The bad news: everything else. NHS Cambridgeshire and Peterborough CCG’s decision to cut its discretionary funding of general practice by up to 30% is a good place to start, followed by the warning from CCGs’ representative body that it will be a struggle to channel the £1.50 per patient to primary care networks.

This is not the CCGs’ fault. They are operating in a system that has been underfunded throughout the ‘austerity years’, and the £20bn cash injection is not enough to overturn this. Of course, this is true in the case of the new funding for the GP contract too. But GPs will also suffer from the perilous financial state of CCGs.

I suspect this isn’t something that would have even entered Johnson’s thinking when there was the opportunity of a shiny new soundbite

CCGs are being told to ringfence the promised £1.50 funding per patient for primary care networks. But when the failing large hospital is on the front pages, this funding will become a lot less ringfenced.

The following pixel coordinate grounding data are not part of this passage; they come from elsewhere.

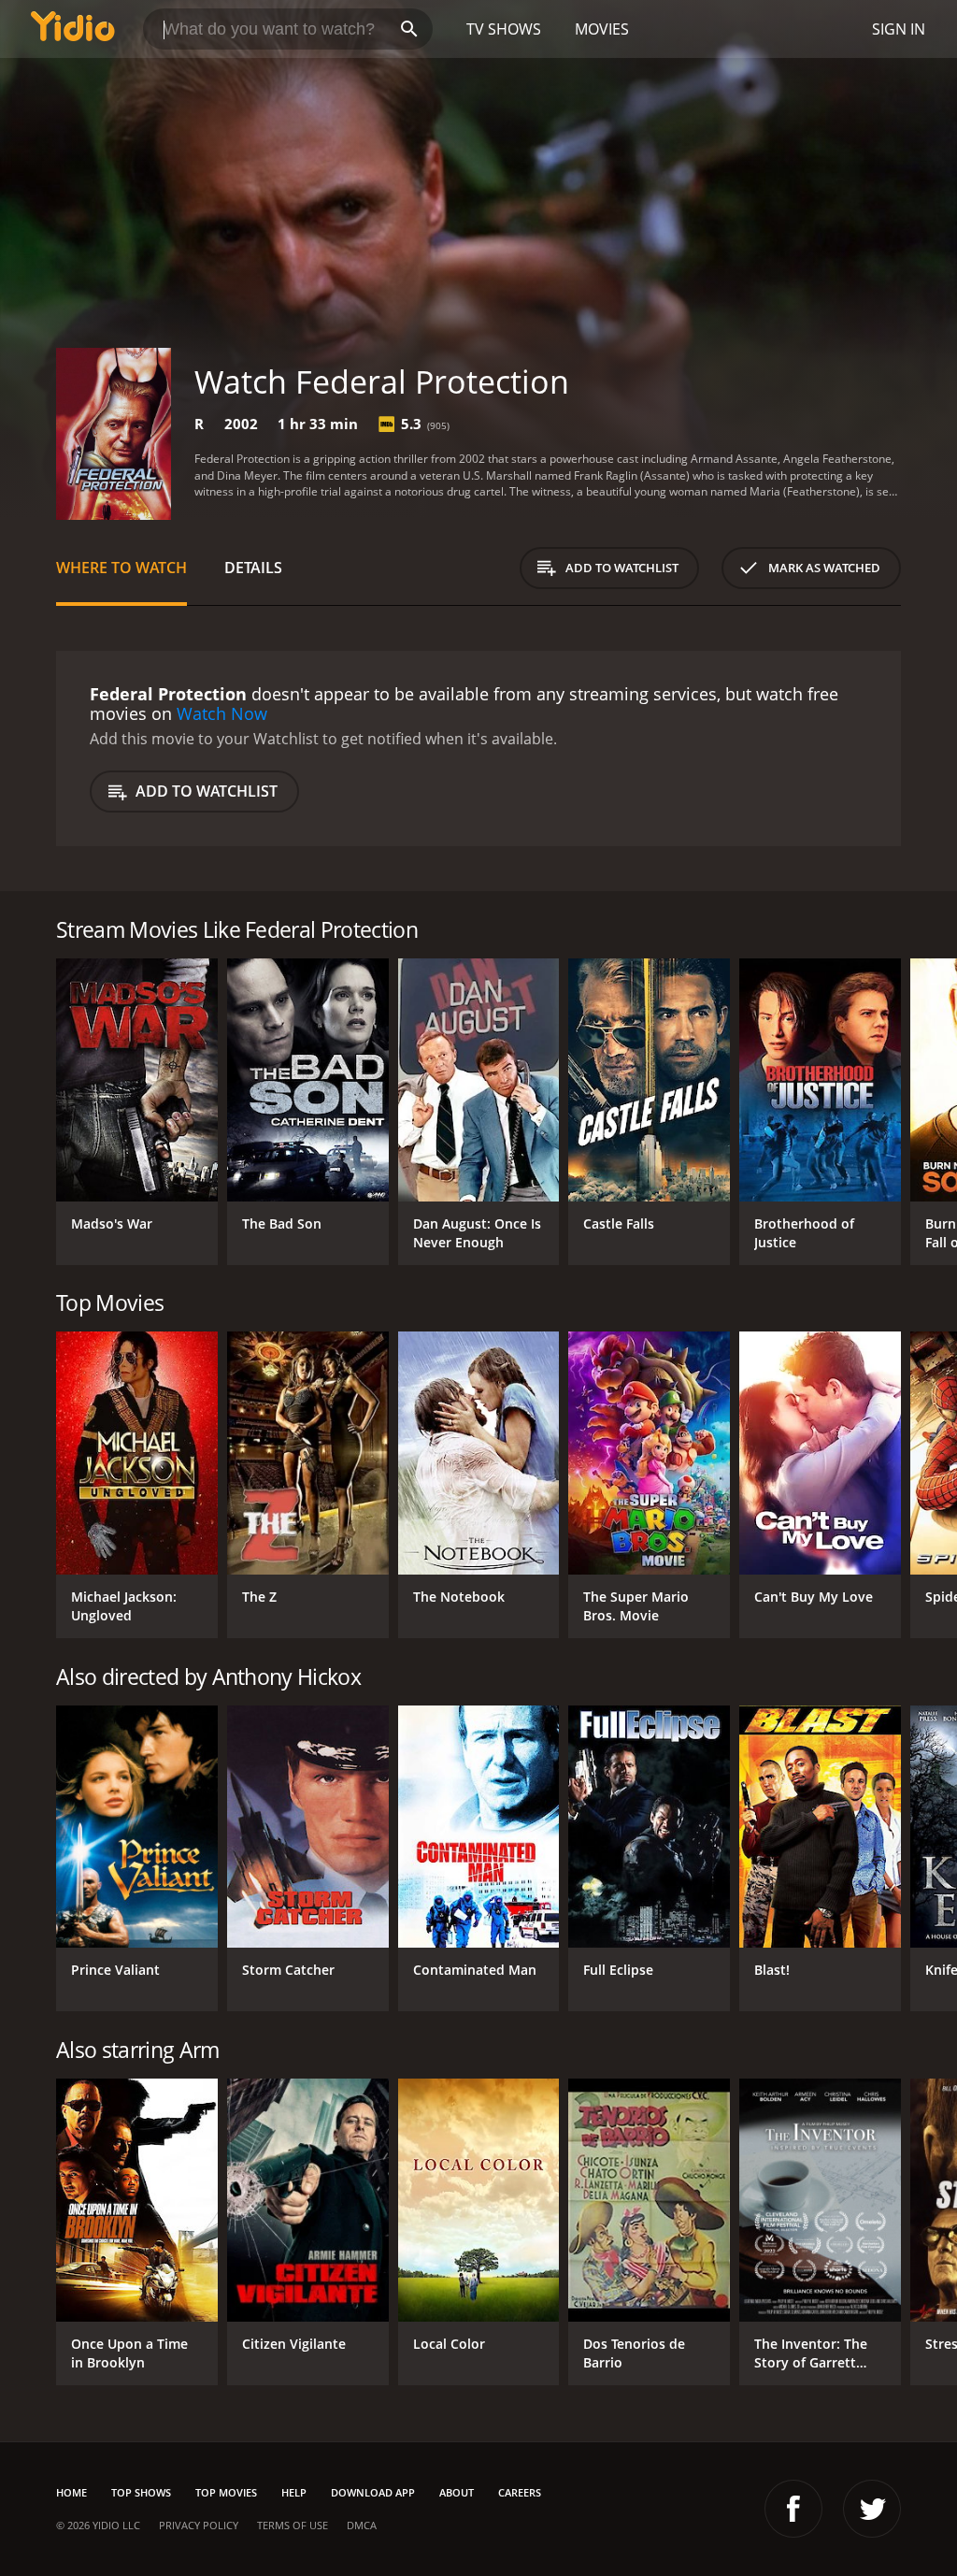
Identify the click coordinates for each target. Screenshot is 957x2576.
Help (294, 2492)
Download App (373, 2492)
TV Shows (503, 29)
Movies (602, 29)
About (456, 2492)
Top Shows (141, 2492)
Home (71, 2492)
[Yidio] (73, 29)
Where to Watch (121, 567)
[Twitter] (872, 2509)
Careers (519, 2492)
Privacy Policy (198, 2525)
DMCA (362, 2525)
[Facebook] (793, 2509)
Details (253, 567)
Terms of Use (292, 2525)
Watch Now (222, 713)
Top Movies (226, 2492)
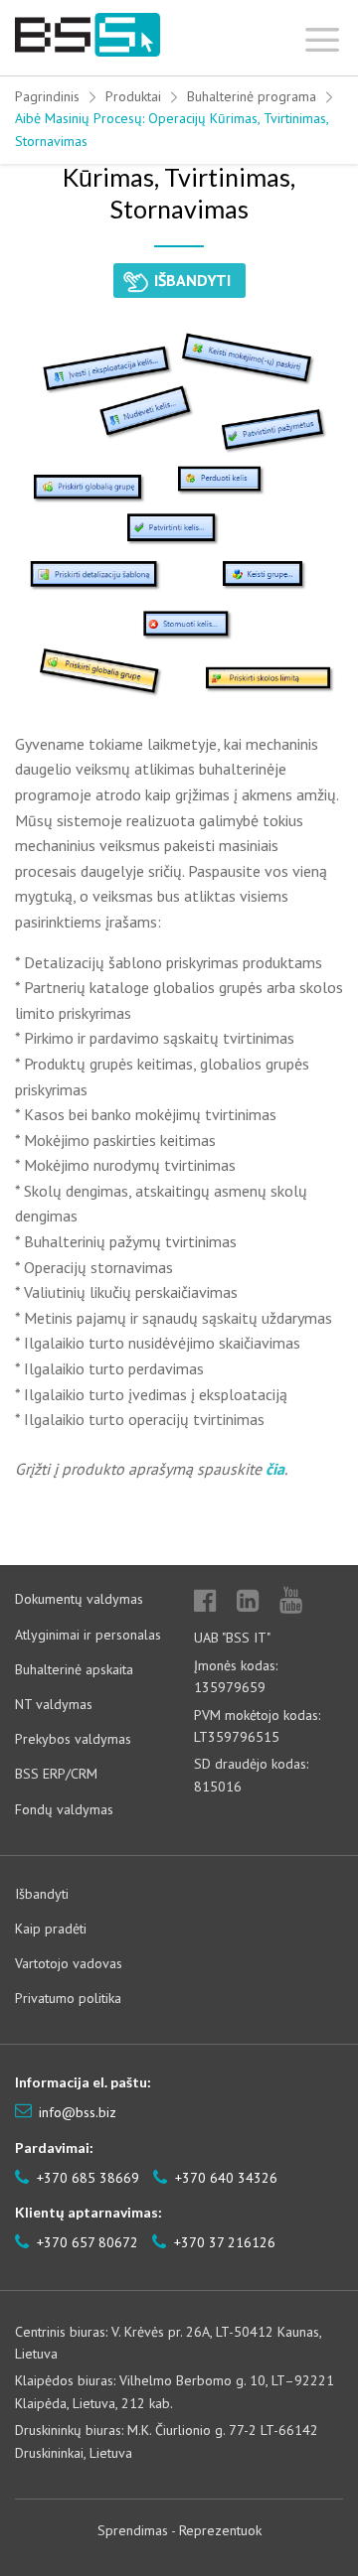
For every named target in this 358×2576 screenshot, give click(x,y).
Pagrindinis (47, 96)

And then there is the more insidious threat. This funding isn’t new money, so even if the CCGs are able to fulfil the Government’s promises, they will have to find it from somewhere. The likeliest place is from the discretionary funding already provided to practices – ie, local enhanced services or an acute visiting service – which will be either be transferred to networks or, even worse, lost altogether.

This is, of course, just a tiny example of how GPs and the NHS have suffered through the years of austerity. But, I suspect, this isn’t something that would have even entered Johnson’s thinking when there was the opportunity of a shiny new soundbite.